Technically, the Deco is a match for Google Wifi, too. Each node features a pair of Gigabit Ethernet ports and supports wireless speeds of up to 867Mbits/sec and, thanks to the presence of Bluetooth and an excellent mobile app, setting it all up is a doddle. The only weak spot we found was that, in our testing, speed was a little slower at close range than with Google Wifi.
Still, for £180, you can’t really complain. It might be more expensive than BT’s Whole Home Wi-Fi and the same price as Google Wifi, but you’re getting more features than both and wireless coverage that’s at least as good. It’s a fantastic way to extend your home wireless network.
4. D-Link EXO AC2600
Price when reviewed: £99 inc VAT – Rating: 4/5
The D-Link EXO AC2600 ticks all the right boxes for under £100; it might not be the speediest router or come equipped with the features we see on competing models, but it’s cheap, has a great design and excellent wired connectivity. The AC2600 is a dual-band router which provides a dependable coverage thanks to its four antennae and full support for 802.11ac. You’ll find USB 2 and USB 3 connectors located on the rear for sharing external drivers and four Gigabyte Ethernet ports.
If you’ve been putting up with a dodgy WiFi connection from your outdated router for far too long, we’d point you in the direction of D-Link’s no-fuss model. It’s sure to speed things up.
5. Netgear Nighthawk X10
Price when reviewed: £349 inc VAT – Rating: 4/5
Netgear’s Nighthawk range of routers has been a long-time favourite here at Alphr but this year the company has truly outdone itself with the Nighthawk X10. This is the most expensive standalone router we’ve ever tested and, probably, also the biggest. It’s an absolute beast.
So, what do you get for your money? The first thing to note is that the X10 doesn’t come with an ADSL/VDSL modem built in, which is disappointing for the price. But, otherwise, it’s a router with more features and power than you could ever possibly want.

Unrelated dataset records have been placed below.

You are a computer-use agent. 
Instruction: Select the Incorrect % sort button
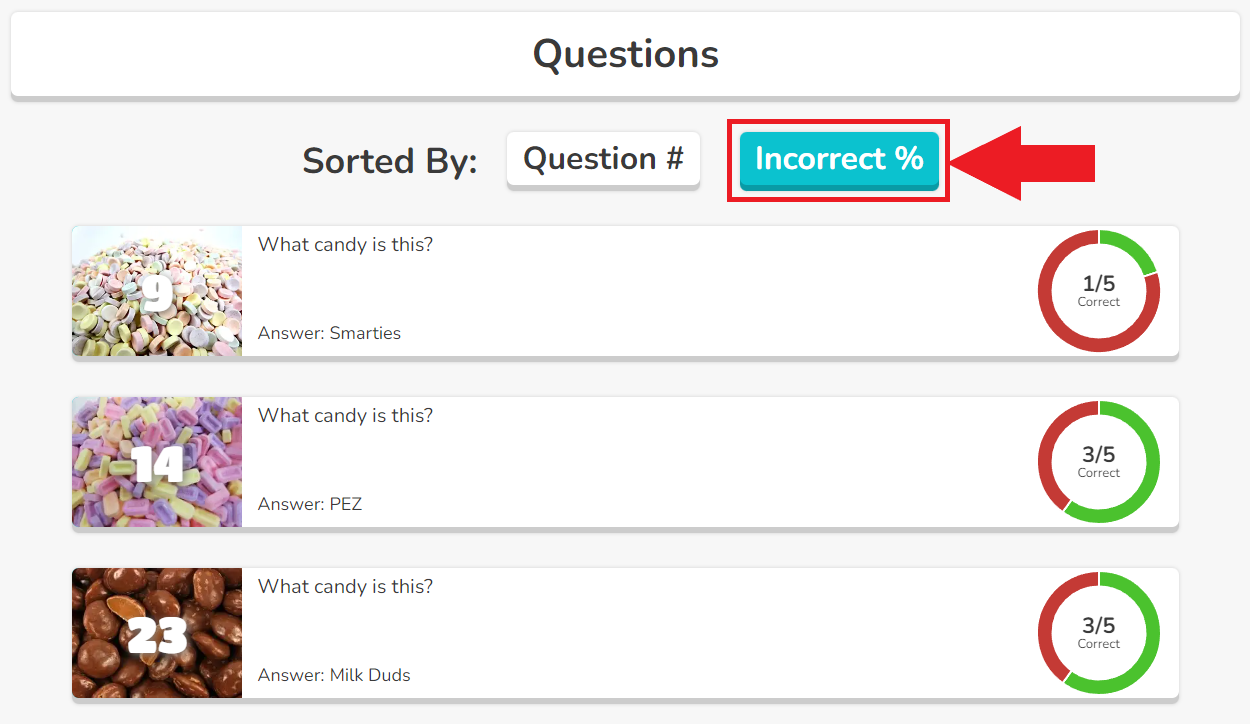(839, 159)
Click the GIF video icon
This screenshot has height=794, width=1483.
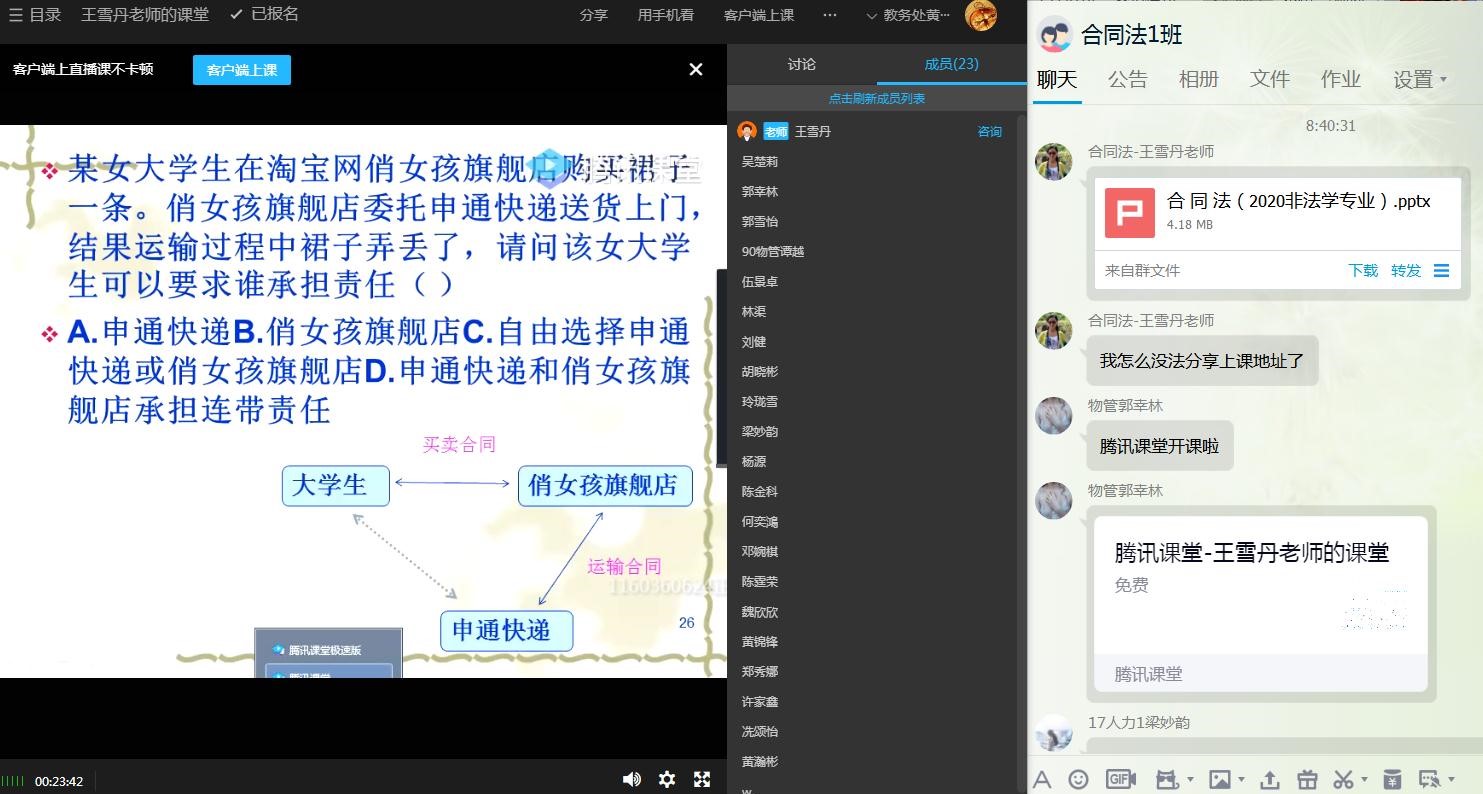1121,779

It has six Gigabit Ethernet ports and the very latest in 802.11ac Wi-Fi quad-stream technology, it can run a Plex Server natively from any connected hard disk or USB thumbdrive and it’s the fastest, most powerful wireless router we’ve ever tested.
Price when reviewed: £230 inc VAT – Rating: 4/5, Recommended
It’s a bit of a hulking beast, and the price is high, but Asus’ range-topping router performed brilliantly in our tests. Its tri-band wireless lets multiple users get maximum network performance, and although its USB speed isn’t the best, it’s a good buy for speed freaks. Read our Asus RT-AC3200 review here
7. BT Smart Hub
Price: From £50 – Rating: 5/5
We don’t normally include ISP-supplied device in our best router roundups, but BT’s latest Smart Hub is good enough to live with the best. It has a total of seven internal antennae, enabling 4×4 MIMO 802.11ac wireless in the 5GHz band and 3×3 MIMO over 2.4GHz.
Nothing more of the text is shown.